Objective: Duplicate the source data below line for line, leaving out the pictures.

:: Raw data ::

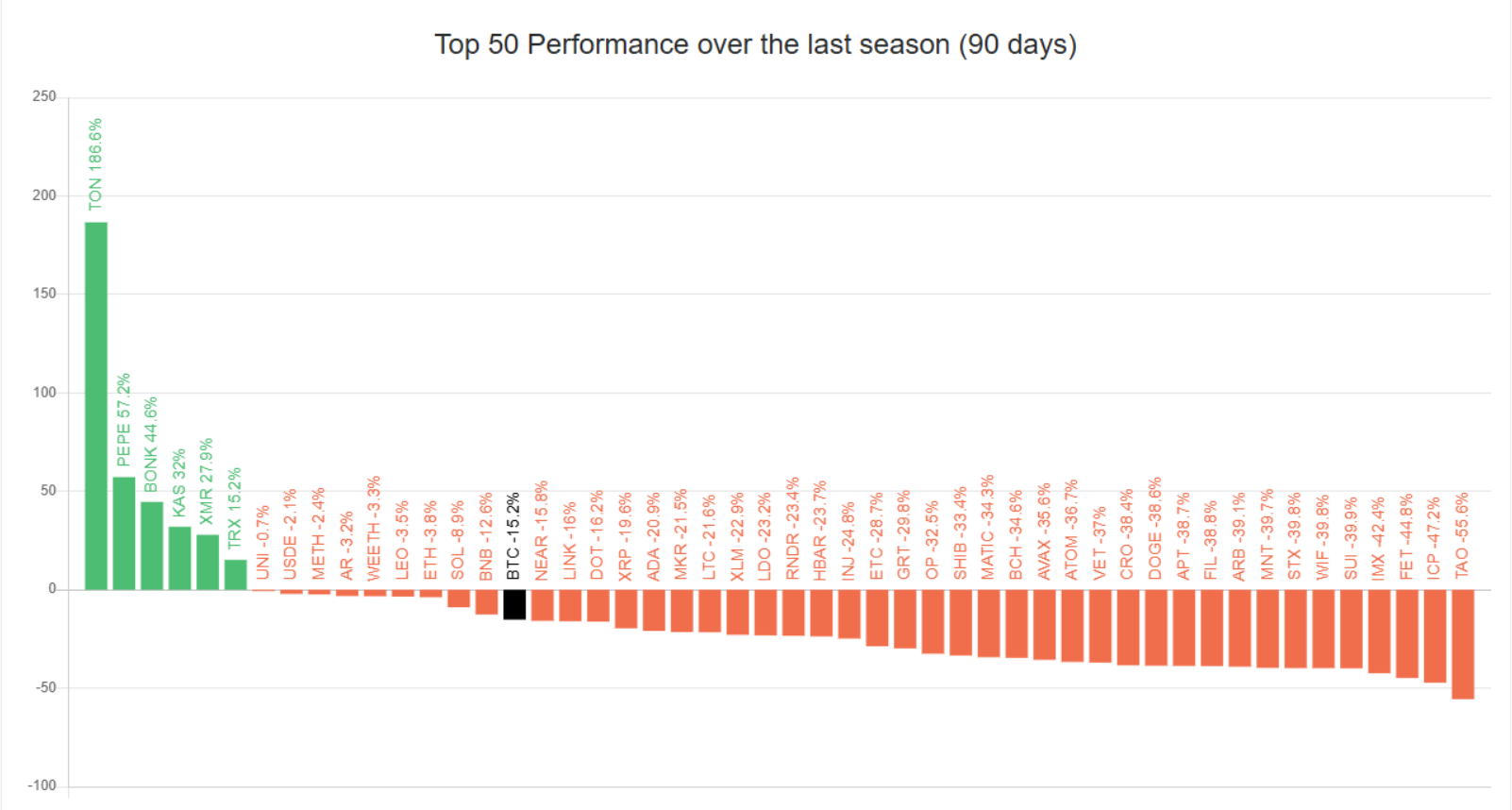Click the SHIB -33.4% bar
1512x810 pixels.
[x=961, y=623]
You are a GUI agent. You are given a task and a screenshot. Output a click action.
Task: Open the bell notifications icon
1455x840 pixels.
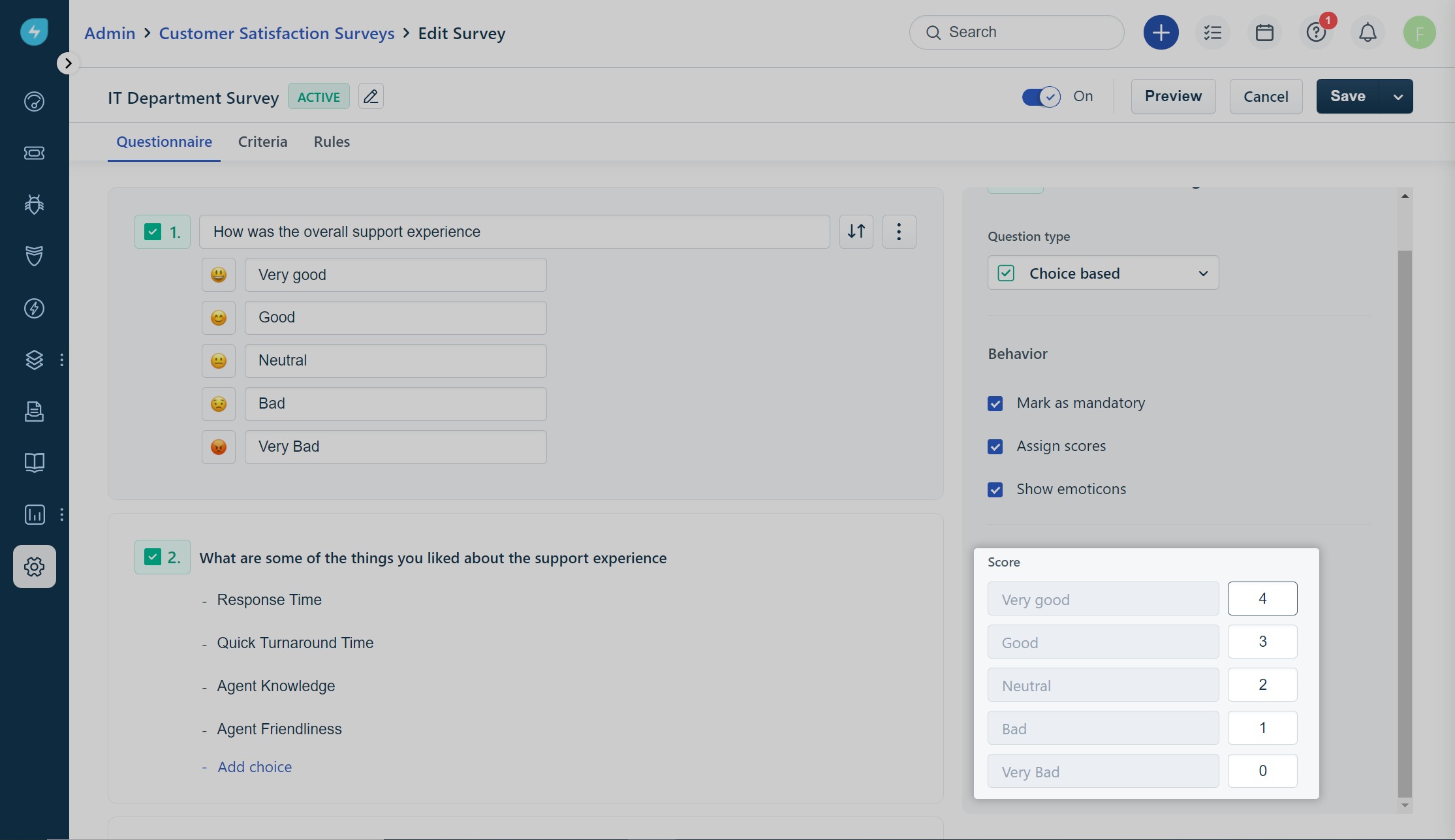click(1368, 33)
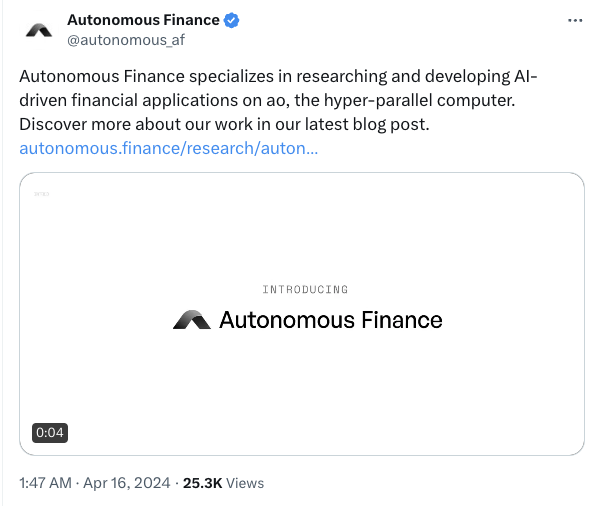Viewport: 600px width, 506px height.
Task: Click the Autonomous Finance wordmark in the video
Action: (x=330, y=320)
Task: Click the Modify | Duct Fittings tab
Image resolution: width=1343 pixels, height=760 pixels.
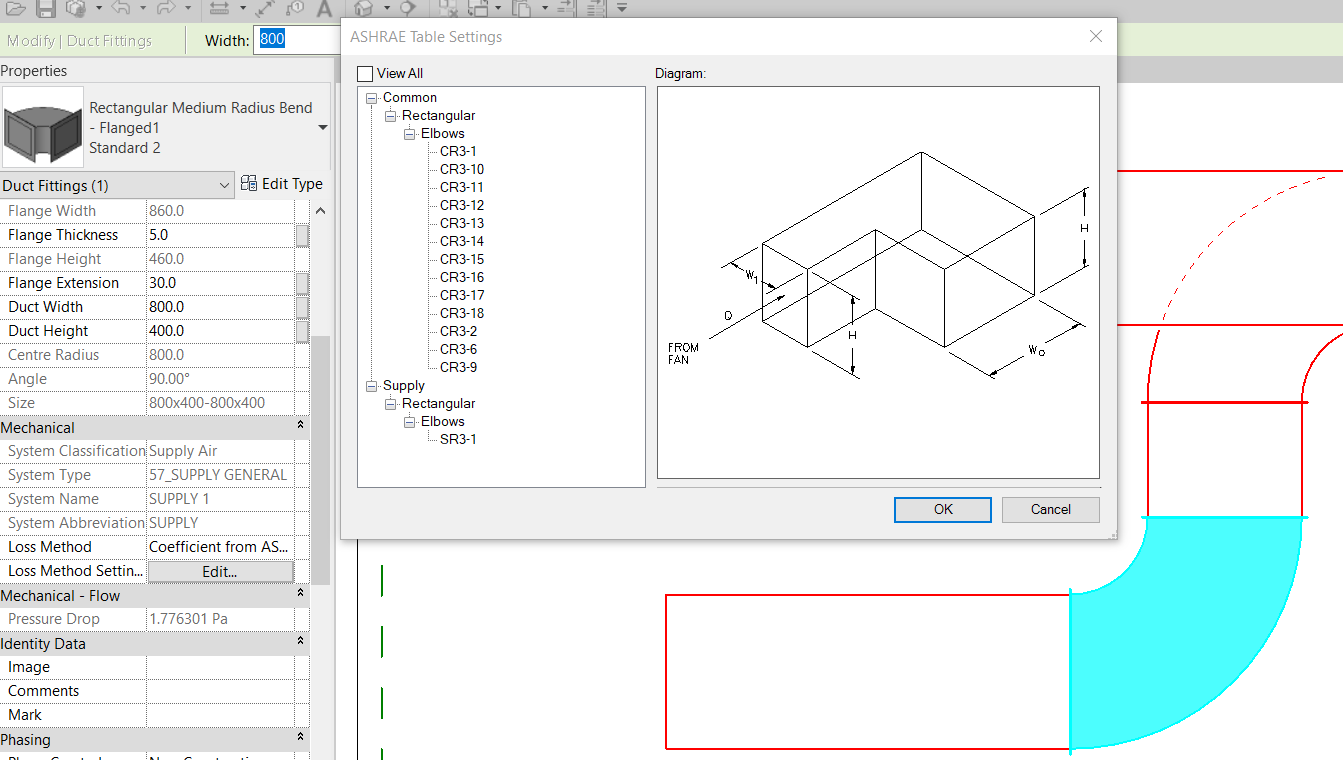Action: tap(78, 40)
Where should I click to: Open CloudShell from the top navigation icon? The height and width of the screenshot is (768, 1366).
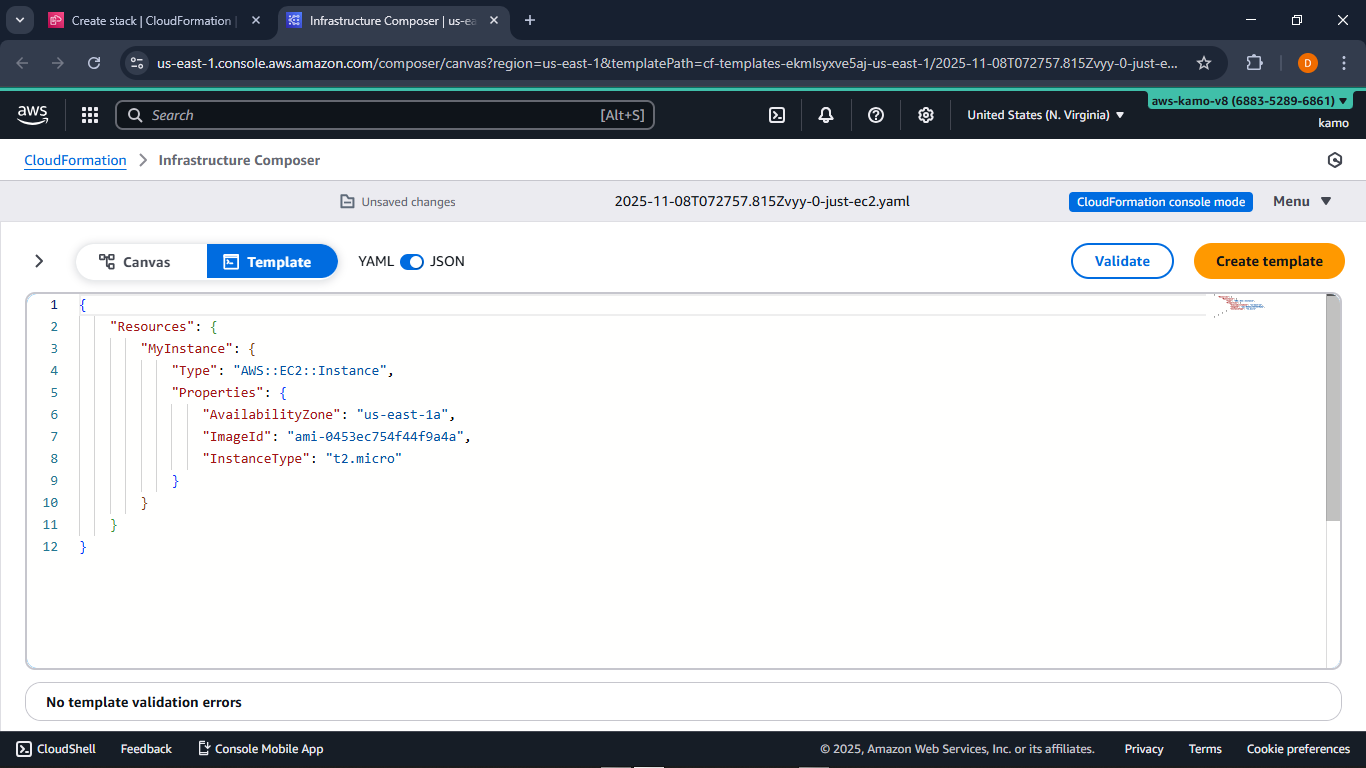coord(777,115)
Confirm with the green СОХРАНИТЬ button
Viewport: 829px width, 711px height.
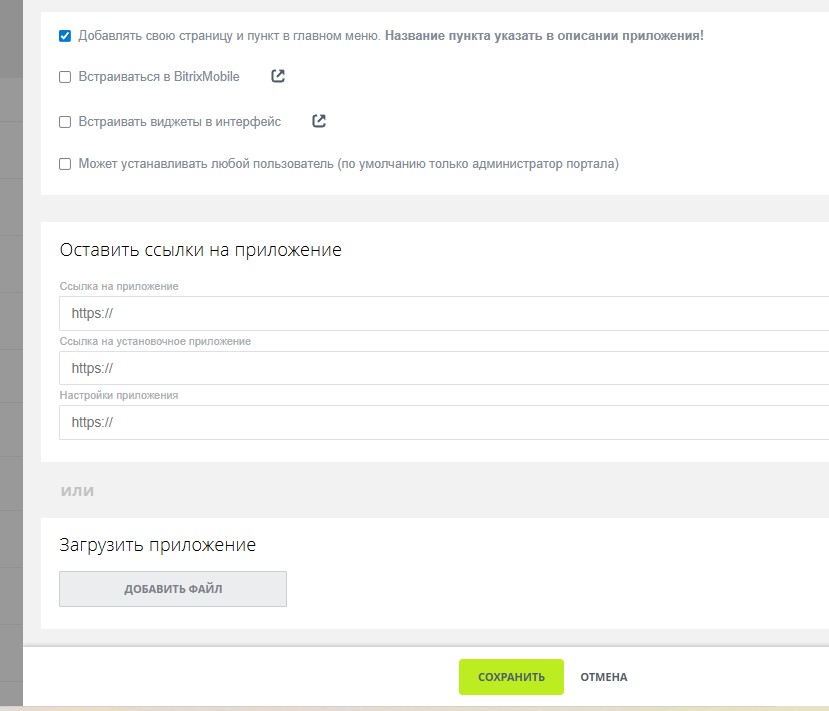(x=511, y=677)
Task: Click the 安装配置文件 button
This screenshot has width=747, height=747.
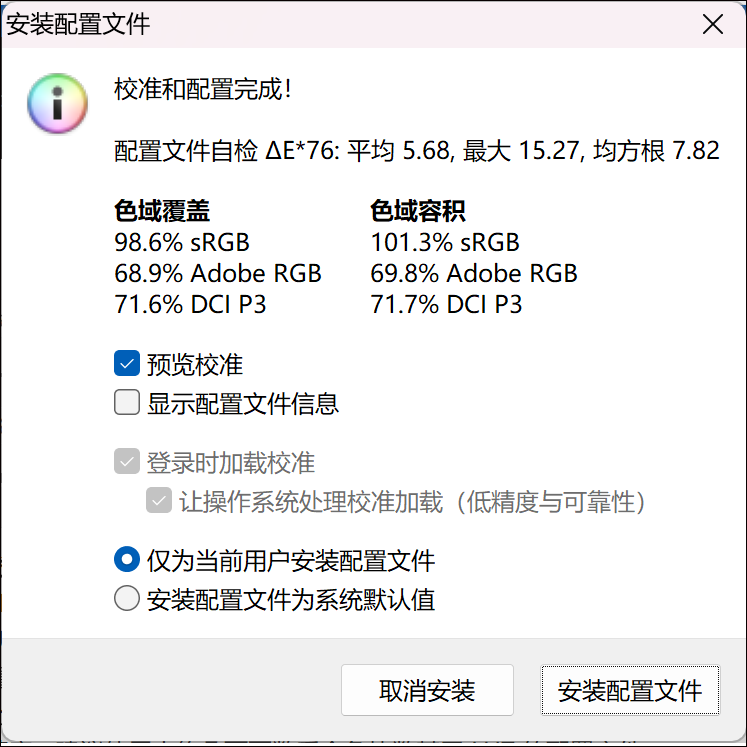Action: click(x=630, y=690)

:::

Correct output:
Click the SHIB -33.4% bar
1512x810 pixels.
[x=961, y=623]
You are a GUI agent. You are given a task and a screenshot. Output a click action.
Task: Open the bell notifications icon
1455x840 pixels.
click(1368, 33)
Viewport: 600px width, 506px height.
Task: Click the Autonomous Finance wordmark in the video
Action: (x=330, y=320)
Task: Click the Modify | Duct Fittings tab
Image resolution: width=1343 pixels, height=760 pixels.
Action: tap(78, 40)
Where should I click to: Open CloudShell from the top navigation icon? The height and width of the screenshot is (768, 1366).
coord(777,115)
Confirm with the green СОХРАНИТЬ button
Viewport: 829px width, 711px height.
(x=511, y=677)
Task: Click the 安装配置文件 button
This screenshot has width=747, height=747.
Action: click(x=630, y=690)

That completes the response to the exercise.